The present application relates to artificial neural networks, and more specifically, to a spin orbit torque based electronic neuron.
Artificial neural networks (ANNs) attempt to replicate the remarkable efficiency of the biological brain for performing cognitive tasks such as learning, pattern recognition and classification. At the heart of any ANN is an artificial neuron whose transfer function mimics that of a biological neuron. One of the most widely used models of an artificial neuron with an output (y) and a transfer function (ƒ) can be written as y=ƒ(Σi wi xi+b) where, xi is an input to the neuron, wi is its corresponding synaptic weight, and b is a constant bias term. Thus, the two main computational units of the artificial neuron are weighted summation of inputs followed by a thresholding operation. Traditionally, ANNs have been implemented in software running on a Von-Neumann type general-purpose computer. The implementation of large scale ANNs on general purpose computers requires significant computational capability and consumes energy that is orders of magnitude larger than its biological counterpart. Recent developments in the field of neuromorphic computation attempt to bridge this gap by emulating artificial neurons using custom analog/digital CMOS circuits. However, the emulation of artificial neurons using CMOS circuits remains highly inefficient in terms of energy consumption and silicon area. The inefficiency in CMOS based ANNs arises due to the significant mismatch between the functionality of a biological neuron and the CMOS devices which are better suited for Boolean logic. Therefore, improvements are needed in the field.
The present disclosure provides an electronic neuron device that includes a thresholding unit which utilizes current-induced spin-orbit torque (SOT). A two-step switching scheme is implemented with the device. In the first step, a charge current through heavy metal (HM) places the magnetization of a nano-magnet along the hard-axis (i.e. an unstable point for the magnet). In the second step, the device receives a current (from an electronic synapse) which moves the magnetization from the unstable point to one of the two stable states. The polarity of the net synaptic current determines the final orientation of the magnetization. A resistive crossbar array may also be provided which functions as the synapse generating a bipolar current that is a weighted sum of the inputs of the device.

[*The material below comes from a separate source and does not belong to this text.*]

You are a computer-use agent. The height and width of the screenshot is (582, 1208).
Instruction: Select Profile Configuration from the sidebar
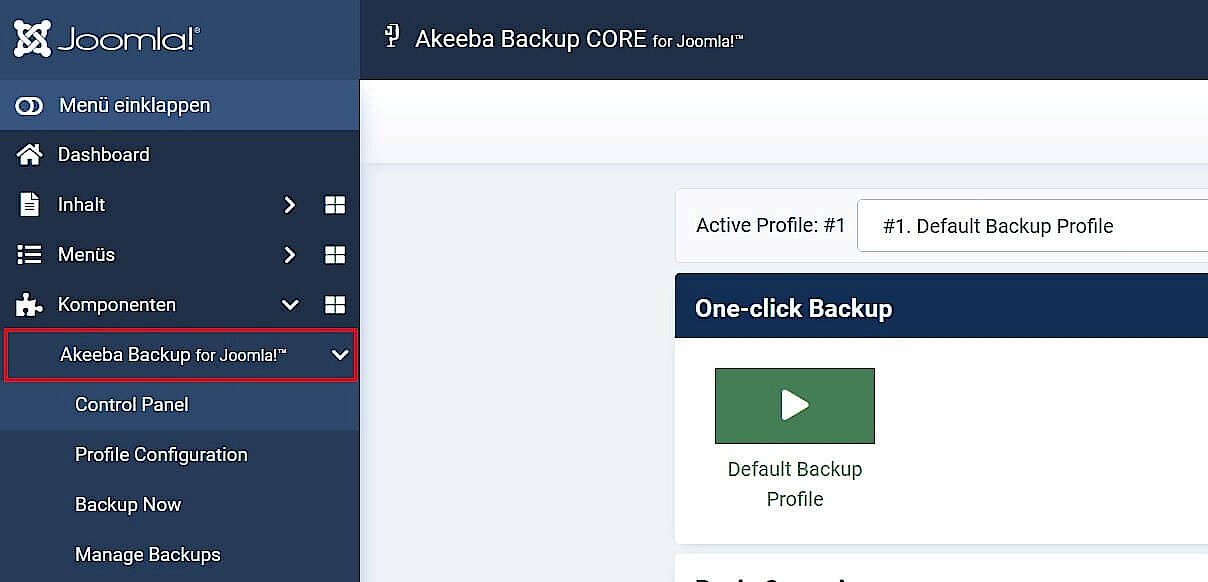(160, 454)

In the following description and drawings, identical reference numerals have been used, where possible, to designate identical features that are common to the drawings.
The attached drawings are for purposes of illustration and are not necessarily to scale.
In the following description, some aspects will be described in terms that would ordinarily be implemented as software programs. Those skilled in the art will readily recognize that the equivalent of such software can also be constructed in hardware, firmware, or micro-code. Because data-manipulation algorithms and systems are well known, the present description will be directed in particular to algorithms and systems forming part of, or cooperating more directly with, systems and methods described herein. Other aspects of such algorithms and systems, and hardware or software for producing and otherwise processing the signals involved therewith, not specifically shown or described herein, are selected from such systems, algorithms, components, and elements known in the art. Given the systems and methods as described herein, software not specifically shown, suggested, or described herein that is useful for implementation of any aspect is conventional and within the ordinary skill in such arts.
In the HM layer 102, when the spin Hall effect (SHE) is the dominant underlying physical mechanism in play, a flow of charge current through the HM layer 102 generates pure spin current in the direction transverse to the charge current due to preferential scattering of different spins to different directions. This pure spin current is then used to control the free layer 104 on top, via the spin-transfer torque effect.
In certain embodiments, the HM layer 102 may comprise beta-Tantalum, Tungsten, or Platinum. The free layer 104 and pinned layer 110 may comprise any ferromagnetic material including, but not limited to, CoFe or CoFeB. The oxide tunnel barrier 108 may comprise an oxide material such as MgO.
According to certain aspects, a two-step switching scheme is applied to the thresholding device 100. The two-step switching scheme a) minimizes the required current from the electronic synapse, and b) utilizes the spin hall effect for an energy efficient thresholding operation. As shown in
The direction and the magnitude of spin current and its spin polarization in the SHE can be determined from the relationship, JS=θSH(σ×Jq) where JS and Jq are the transverse spin current and charge current, respectively, θSH is a material-dependent spin Hall angle, and σ is the polarization of the spin current. Magnetization dynamics of the free layer 104 are obtained by solving Landau-Lifshitz-Gilbert equation with additional term to account for the torque due to transverse spin current per equation (1) below:
where {circumflex over (m)} is the unit vector of free layer magnetization, γ=2μsμ0/h is the gyromagnetic ratio for electron [rad·m/(A·s)], Heff is the effective magnetic field [A/m], and IS=θSH(AMTj/AHM)1q{circumflex over (σ)} is the spin current injected into the free-layer [A]. Ns is the number of spins in the free layer defined as MSV/μs where MS is saturation magnetization [A/m], V the volume of the free layer (m3), and μB the Bohr magneton (A·m2). The effective field Heff includes shape anisotropy field Hshape=−(NXX, NYY, NZZ)MS the demagnetization factors, NXX, NYY, NZZ for elliptical disks, magnetocrystalline anisotropy HKu2 perpendicular to the free layer 104 plane direction, external magnetic field Ha, and thermal fluctuation field Hthermal given by
where, G0,1 is a Gaussian distribution with zero mean and unit standard deviation, kB the Boltzmann constant, T is the temperature, δt the simulation time-step, chosen as 0.1 ps in this example.
To determine the appropriate magnitude of clock and write currents for the device 100, a switching phase diagram for a range of clock and write currents is constructed as shown in
According to one embodiment, an arrangement of a neural network 400 with m number of inputs 402, h number of hidden layer neurons 404, and outputs 406 according to one embodiment is shown in
In order to implement bipolar weights, two row crossbars 504 are used for each input I as shown in
Therefore, the charge current Ilqqqq is proportional to the weighted summation of the inputs (Wii) and the synaptic weights (GGiiqq). The sign of the charge current determines the direction of the resultant spin current and hence the final state of the nano-magnet in the device 100.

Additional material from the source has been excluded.